In case you are not aware, Retrospect stores a catalog of the contents of the backup medium on the hard disk that is being backed up (or on some other medium). But when this catalog gets corrupted it must either replace, discard, or rebuild it. To replace it with an older version looses the most recent information. To rebuild it usually requires reviewing gigabytes of data read from a slow perpherial, which can take days. But with the advent of AIT drives, which store this catalog in a Flash RAM chip that piggy backs the tape cartridge itself, restoring should be both easy and more secure (since it does not depend the integrity of the catalog on the medium that you're backing up).

 

However, I now realize that I've never had to rely on this RAM-based catalog. And now that I want to use it, I don't know how to tell Retrospect that it's there.
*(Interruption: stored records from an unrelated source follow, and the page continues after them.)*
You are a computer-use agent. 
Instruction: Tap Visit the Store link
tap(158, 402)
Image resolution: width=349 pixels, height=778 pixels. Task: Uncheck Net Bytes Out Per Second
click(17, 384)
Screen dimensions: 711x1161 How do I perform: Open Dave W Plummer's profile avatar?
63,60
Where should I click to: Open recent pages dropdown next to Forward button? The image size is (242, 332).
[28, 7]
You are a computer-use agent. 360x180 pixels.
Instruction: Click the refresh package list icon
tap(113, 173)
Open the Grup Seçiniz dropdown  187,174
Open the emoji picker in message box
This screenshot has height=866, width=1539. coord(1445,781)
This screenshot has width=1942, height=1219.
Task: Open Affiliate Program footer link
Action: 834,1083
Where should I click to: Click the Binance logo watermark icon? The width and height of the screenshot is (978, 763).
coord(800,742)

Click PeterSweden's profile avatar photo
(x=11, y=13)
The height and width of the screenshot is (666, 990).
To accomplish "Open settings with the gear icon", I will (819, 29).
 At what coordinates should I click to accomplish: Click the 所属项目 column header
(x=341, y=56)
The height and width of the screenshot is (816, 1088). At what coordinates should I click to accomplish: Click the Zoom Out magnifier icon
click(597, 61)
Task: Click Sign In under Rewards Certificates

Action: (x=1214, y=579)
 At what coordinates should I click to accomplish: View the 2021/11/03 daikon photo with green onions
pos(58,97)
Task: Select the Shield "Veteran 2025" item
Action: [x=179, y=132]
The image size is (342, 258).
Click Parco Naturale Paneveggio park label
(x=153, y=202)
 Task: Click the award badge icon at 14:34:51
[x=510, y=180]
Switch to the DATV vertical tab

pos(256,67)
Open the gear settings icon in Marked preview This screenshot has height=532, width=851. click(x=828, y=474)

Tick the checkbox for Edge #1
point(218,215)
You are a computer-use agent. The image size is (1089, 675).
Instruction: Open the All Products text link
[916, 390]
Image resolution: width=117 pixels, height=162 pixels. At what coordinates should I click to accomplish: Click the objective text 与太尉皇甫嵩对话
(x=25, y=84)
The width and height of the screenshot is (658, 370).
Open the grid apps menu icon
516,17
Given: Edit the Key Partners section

Maybe you can tell me or, if you don't know and you have an AIT drive, then you'll definitely want to learn!

 

Here is the scenario:

 

During our last network backup the server crashed while compacting the catalog and now the catalog is unreadable and must be repaired. With previous "dumb" DAT drives this required rebuilding from the tape itself, or restoring an old catalog. But we're now using and AIT DAT drive that stores it's catalog on its own Flash RAM chip. But if it tell Retropsect to "look for" the catalog, it can only see the devices on the network and the AIT DAT drive is not a network device. So it cannot "see" the catalog stored on the AIT drive's memory.

 

I am going to try telling Retrospect to rebuild the directory from the tape, but it does not seem that Retropsect knows that this is an AIT drive and not a regular drive. Perhaps there is some other utility buried in Retrospect that knows to distinguish the AIT's RAM from the AIT drives DAT storage. Do you know? Can you tell us?

 

Thanks.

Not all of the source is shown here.